PROBLEM DETAILS
Please answer these questions about the post on splitting the scheduler:
1. What examples does it give for pushing a task to a third CPU?
2. What examples does it list for kicking other CPUs to do balancing?
3. What two classes does it define in place of an all-in-one load_balance class?

[RFC II] Splitting scheduler into two halves

linux-pm.vger.kernel.org archive mirror
 help / color / mirror / Atom feed

* [RFC II] Splitting scheduler into two halves
@ 2014-03-26 18:37 Yuyang du
  2014-03-27  4:57 ` Mike Galbraith
  0 siblings, 1 reply; 7+ messages in thread
From: Yuyang du @ 2014-03-26 18:37 UTC (permalink / raw)
  To: peterz, mingo, linux-kernel, linux-pm
  Cc: morten.rasmussen, arjan.van.de.ven, len.brown, rafael.j.wysocki,
	alan.cox

Hi all,

This is continued after the first RFC about splitting the scheduler. Still
work-in-progress, and call for feedback.

The question addressed here is how load balance should be changed. And I think
the question then goes to how to *reuse* common code as much as possible and
meanwhile be able to serve various objectives.

So these are the basic semantics needed in current load balance:

1. [ At balance point ] on this_cpu push task on that_cpu to [ third_cpu ]

Examples are fork/exec/wakeup. Task is determined by the balance point in
question. And that_cpu is determined by task.

2. [ At balance point ] on this_cpu pull [ task/tasks ] on [ that_cpu ] to
this_cpu

Examples are other idle/periodic/nohz balance, and active_load_balance in
ASYM_PACKING (pull first and then a push).

3. [ At balance point ] on this_cpu kick [ that_cpu/those_cpus ] to do [ what
] balance

Examples are nohz idle balance and active balance.

To make the above more general, we need to abstract more:

1. [ At balance point ] on this_cpu push task on that_cpu to [ third_cpu ] in
[ cpu_mask ]

2. [ At balance point ] on this_cpu [ do | skip ] pull [task/tasks ] on [
that_cpu ] in [ cpu_mask ] to this_cpu

3. [ At balance point ] on this_cpu kick [ that_cpu/those_cpus ] in [ cpu_mask
] to do nohz idle balance

So essentially, we give them choice or restrict the scope for them.

Then instead of an all-in-one load_balance class, we define pull or push
classes:

struct push_class:
int (*which_third_cpu);
struct cpumask * (*which_cpu_mask);

struct pull_class:
int (*skip);
int (*which_that_cpu);
struct task_struct * (*which_task);
struct cpumask* (*which_cpu_mask);

Last but not least, currently we configure domain by flags/parameters, how
about attaching push/pull classes directly to them as struct members? So those
classes are responsible specially for its riding domain's "well-being".

PROVIDED MATERIAL
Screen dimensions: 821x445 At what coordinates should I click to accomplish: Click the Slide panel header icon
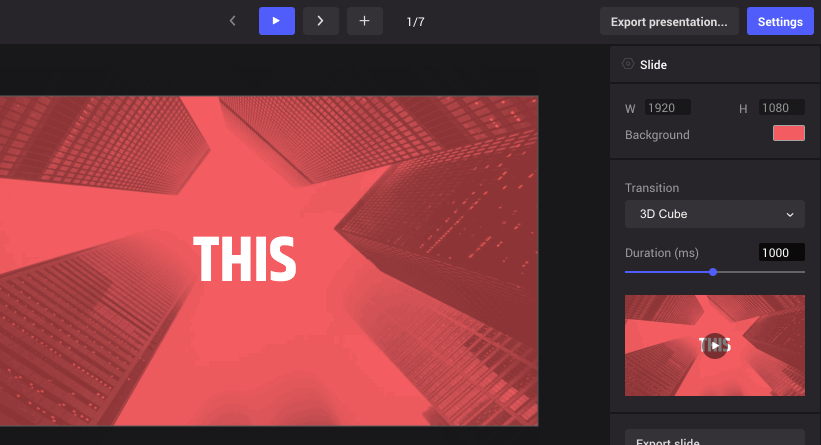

FULL OUTPUT
1. Fork, exec and wakeup.
2. Nohz idle balance and active balance.
3. A push class (struct push_class) and a pull class (struct pull_class).